I’ve been listening to a number of interviews with writers lately and am reminded that writing serves as a reflection not only of my own thoughts and practice but as one more voice in capturing the larger story. 

The news from yesterday and today offers a plethora of reactions; disheartening in relation to the voting rights act, inspiring when watching Wendy Davis fight for women’s rights using her voice and presence, and for the work for the ongoing the Dream ACTivists, hopeful, listening to the presidents speech on the necessity of taking action regarding the environment and downright celebratory as the supreme court recognizes the rights of all to marry by declaring DOMA unconstitutional.

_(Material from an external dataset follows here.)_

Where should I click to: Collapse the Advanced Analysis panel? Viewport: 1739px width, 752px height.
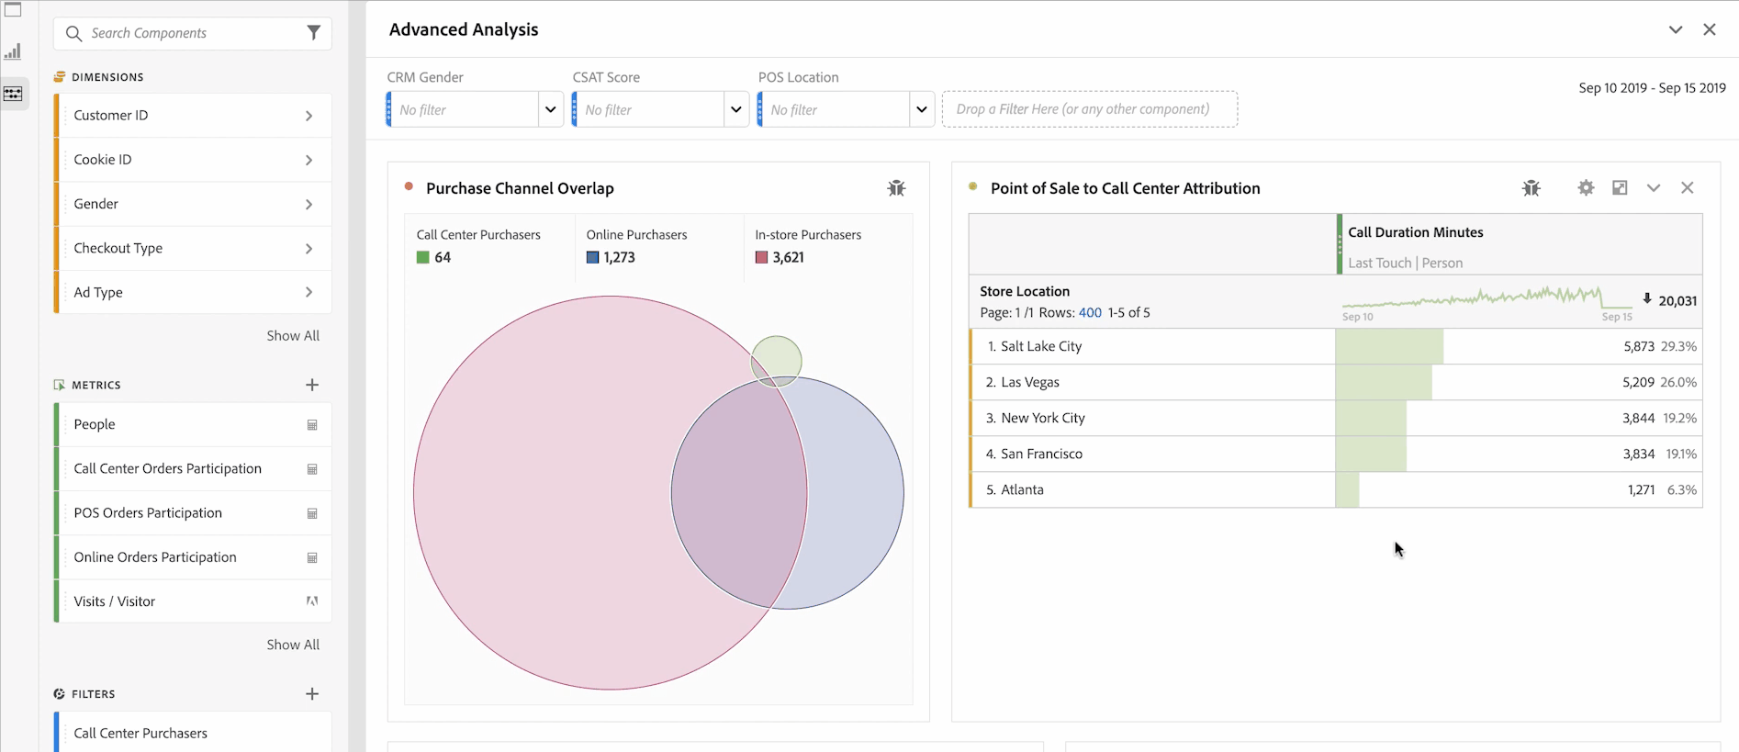1676,29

But I want to keep my eye on the prize  – equality is a slippery word in the world of legalities – if we treat each person exactly “equally”, i.e. the same the results, due to context and history, will likely result in inequality. I prefer the word equity for that reason, and a dedication to creating equal access to opportunity. This implies that in order to get true equality creating differences in how we ensure that equality is essential.

Here is the crux of the difference from a NY Times article: But a tension runs through the cases, one based on different conceptions of equality. Some justices are committed to formal equality. Others say the Constitution requires a more dynamic kind of equality, one that takes account of the weight of history and of modern disparities http://www.nytimes.com/2013/06/23/us/supreme-court-weighs-cases-redefining-legal-equality.html?pagewanted=all

My own response to the array of legalities concerning civil rights (and I include the protection of our environment as a far reaching civil right) is an echo of Audre Lorde’s essay “There is No Hierarchy of Oppressions” . I was born Black and a woman. I am trying to become the strongest person I can become to live the life I have been given and to help effect change toward a livable future for this earth and for my children. As a Black, lesbian, feminist, socialist, poet, mother of two including one boy and member of an interracial couple, I usually find myself part of some group in which the majority defines me as deviant, difficult, inferior or just plain “wrong”. From my membership in all of these groups I have learned that oppression and the intolerance of difference come in all shapes and sizes and colors and sexualities; and that among those of us who share the goals of liberation and a workable future for our children, there can be no hierarchies of oppression.

 If we have civil rights that are truly rooted in social justice there can be no hierarchy of equalities.